___ Input material ___

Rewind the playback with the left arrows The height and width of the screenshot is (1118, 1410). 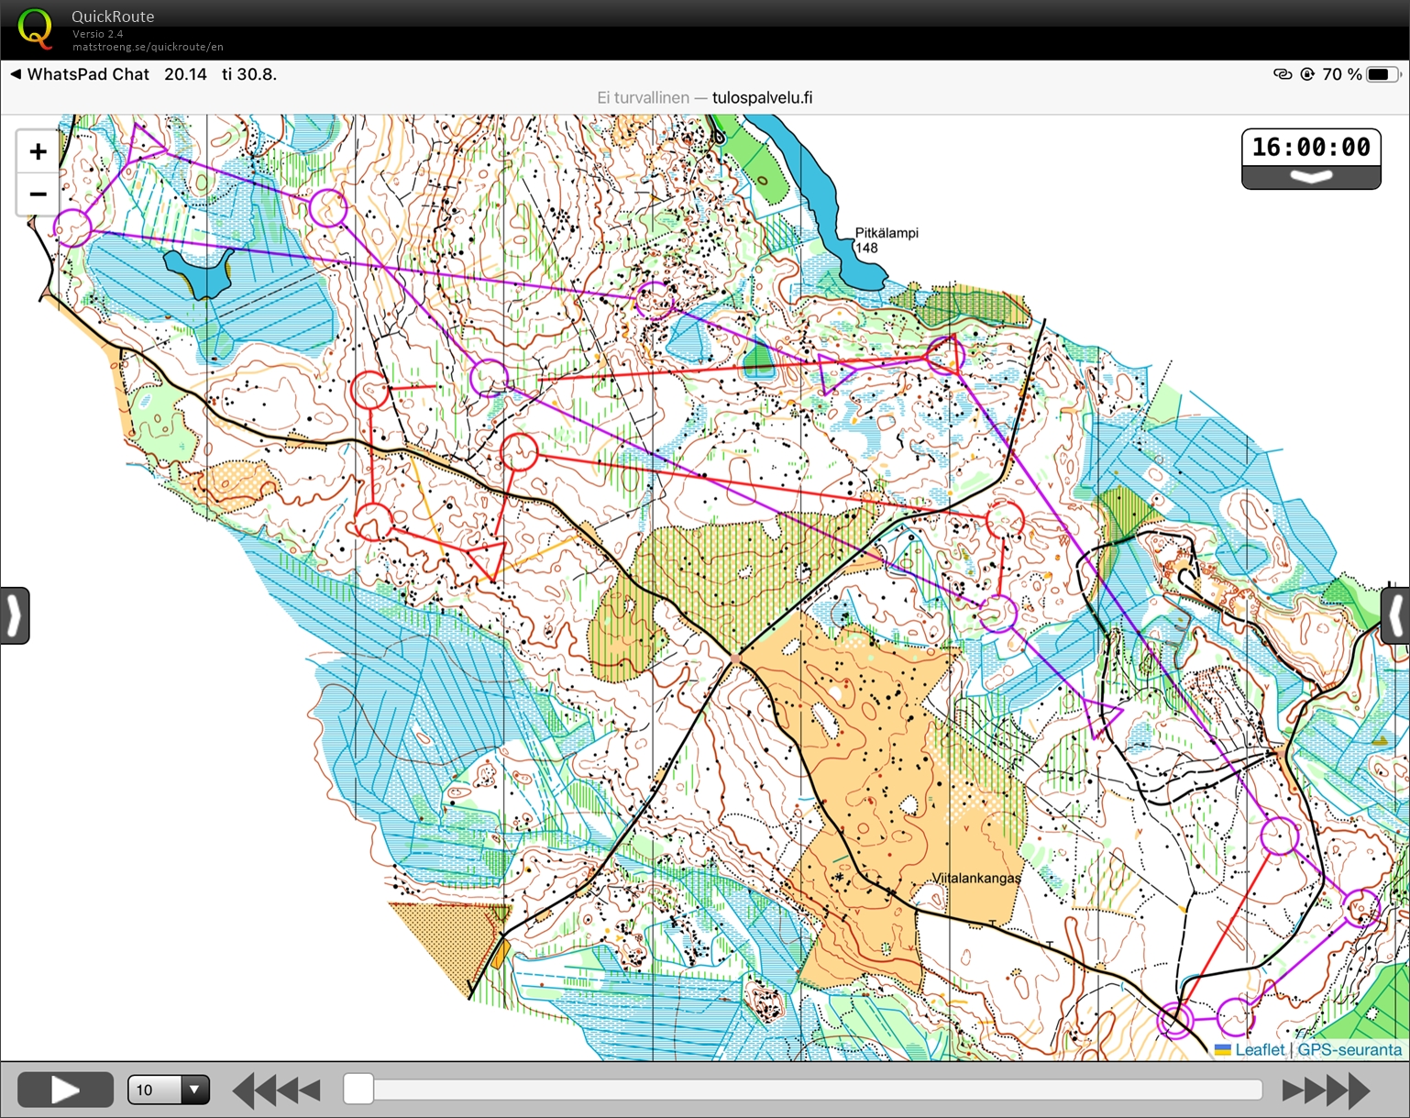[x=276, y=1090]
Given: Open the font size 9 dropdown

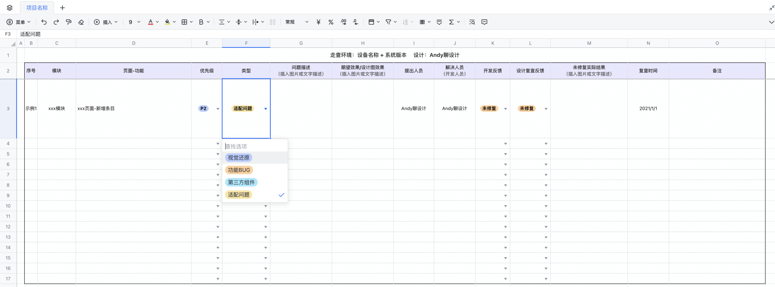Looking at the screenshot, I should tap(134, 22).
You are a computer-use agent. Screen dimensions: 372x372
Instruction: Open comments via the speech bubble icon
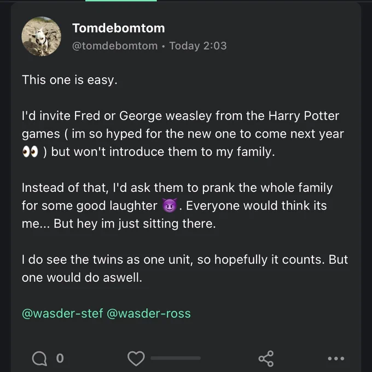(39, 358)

___
___ Input material ___

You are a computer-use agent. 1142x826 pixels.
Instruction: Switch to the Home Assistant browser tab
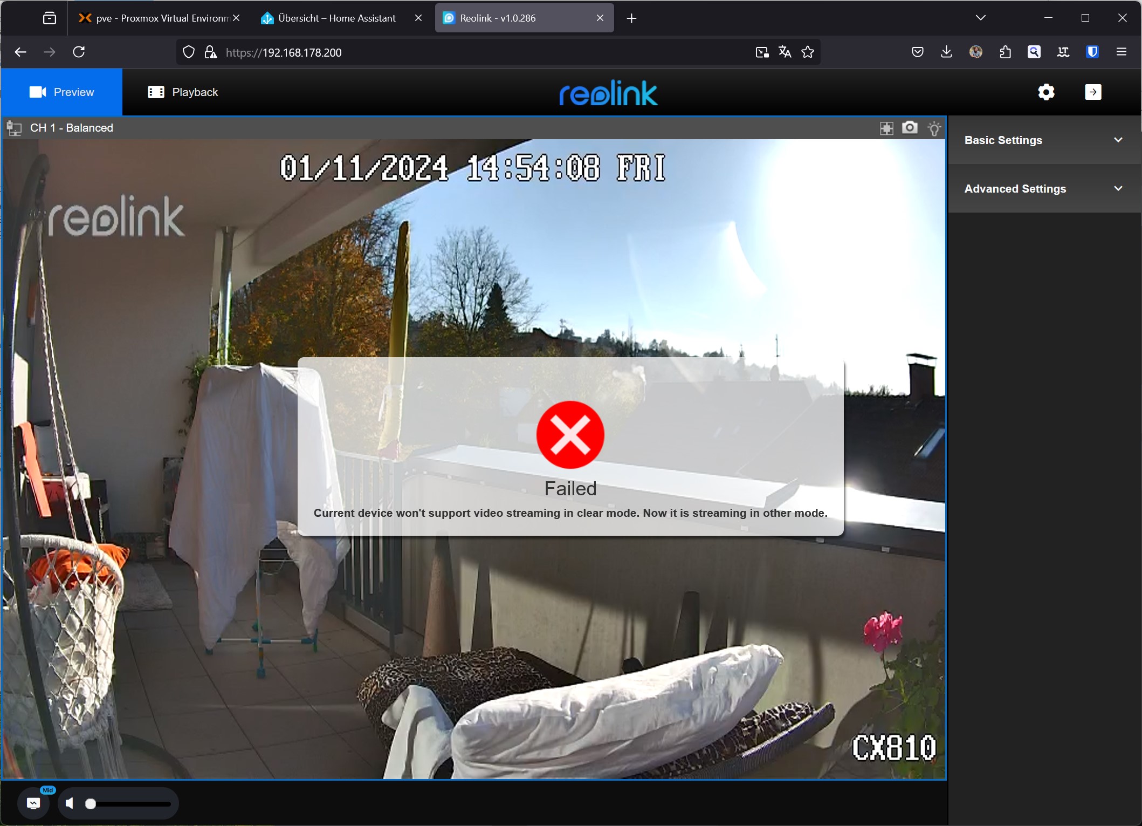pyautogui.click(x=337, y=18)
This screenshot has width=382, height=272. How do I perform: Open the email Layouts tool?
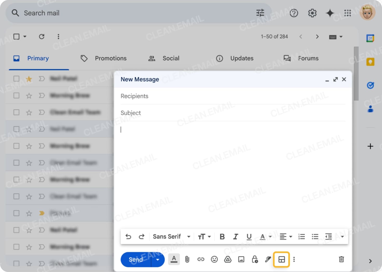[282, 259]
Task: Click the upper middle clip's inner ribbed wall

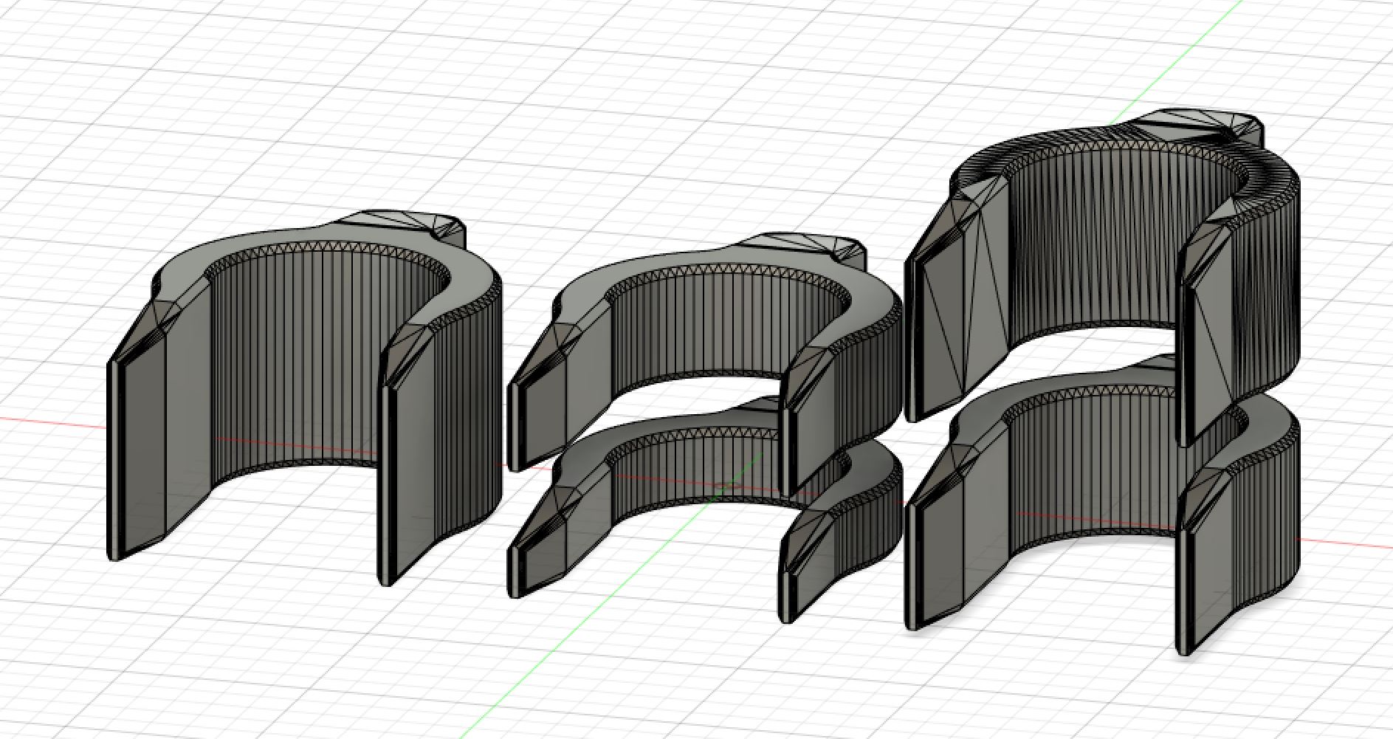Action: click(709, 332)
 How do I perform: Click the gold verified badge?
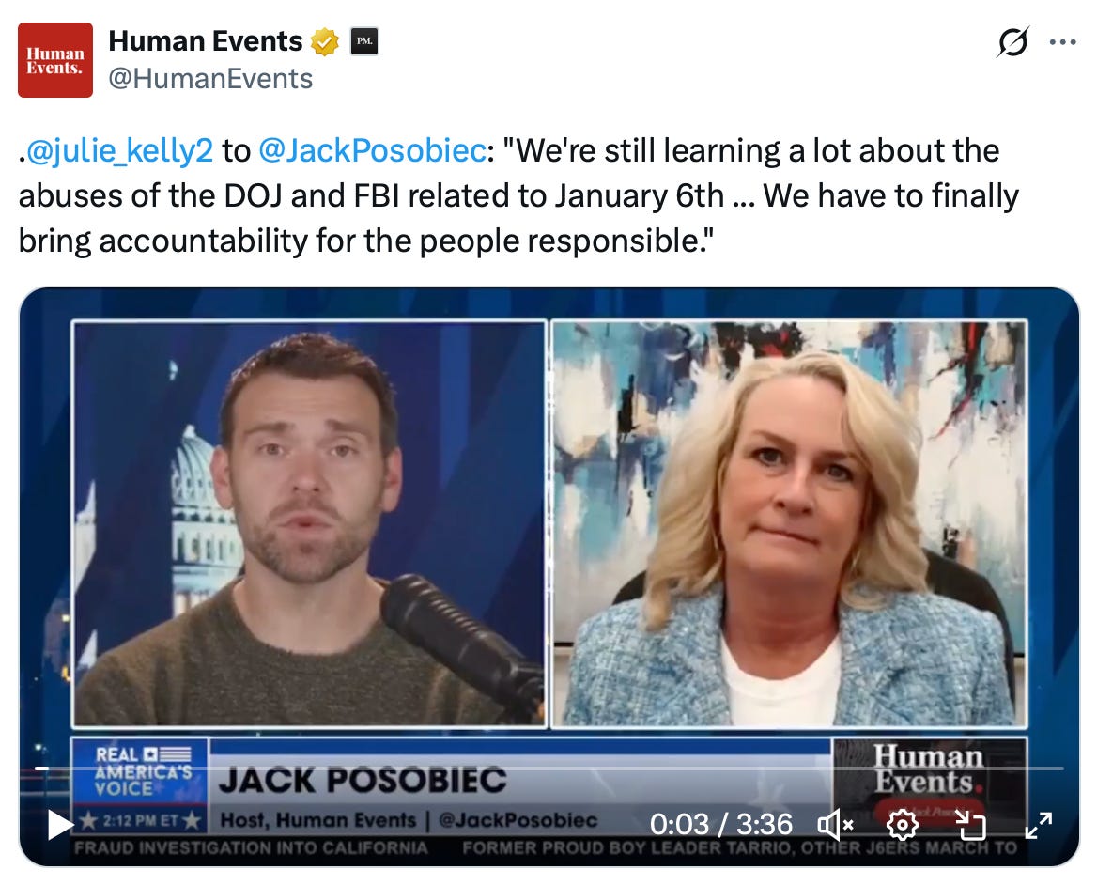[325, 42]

___
___ Input material ___

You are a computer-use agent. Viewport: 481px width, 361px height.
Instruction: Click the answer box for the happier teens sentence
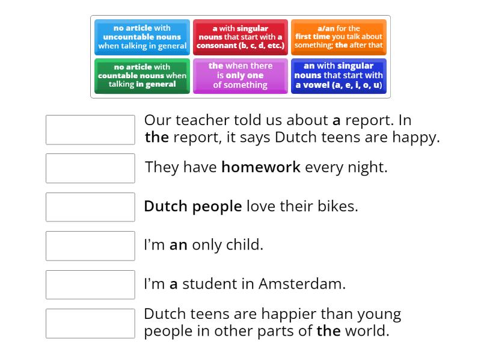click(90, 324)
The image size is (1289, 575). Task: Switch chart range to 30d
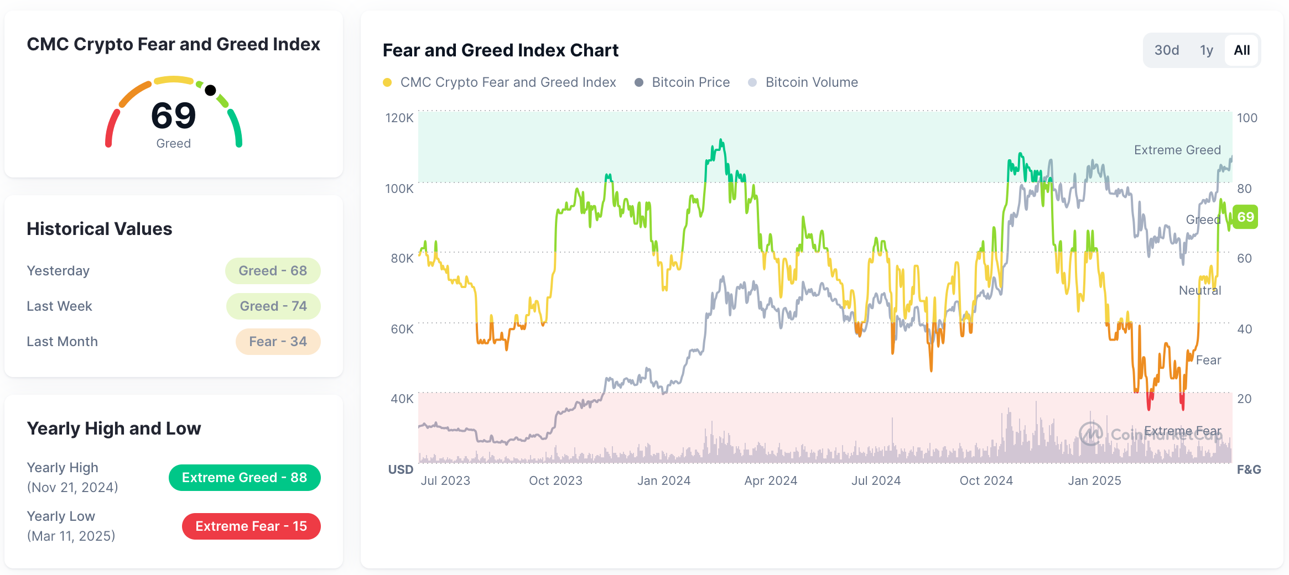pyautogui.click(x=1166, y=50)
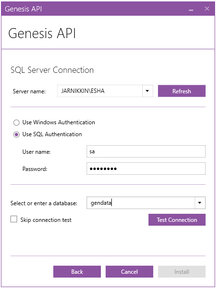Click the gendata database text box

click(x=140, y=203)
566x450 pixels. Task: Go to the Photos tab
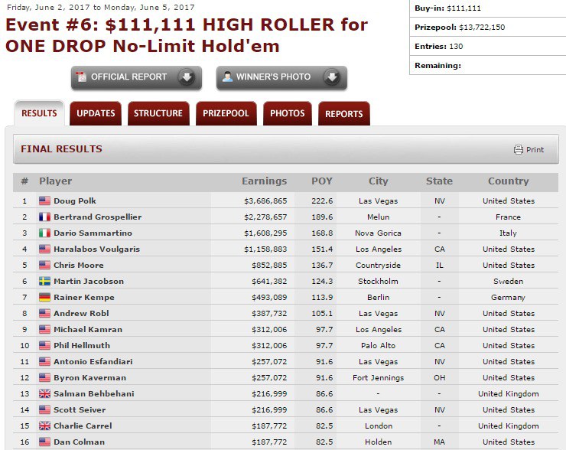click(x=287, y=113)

___

To do: Lay out the lines starting at the one that contains "You are a computer-use agent. Viewport: 481px" and ending at the one that contains "click(x=287, y=113)" as a Markdown table with the columns Row and Line, numbering each line and skipping blank ones. Leave the pictures out.

Completed task:
| Row | Line |
|---|---|
| 1 | You are a computer-use agent. Viewport: 481px width, 361px height. |
| 2 | Instruction: Click the answer box for the happier teens sentence |
| 3 | click(90, 324) |
| 4 | The image size is (1289, 575). Task: Switch chart range to 30d |
| 5 | pyautogui.click(x=1166, y=50) |
| 6 | Click the gendata database text box |
| 7 | click(x=140, y=203) |
| 8 | 566x450 pixels. Task: Go to the Photos tab |
| 9 | click(x=287, y=113) |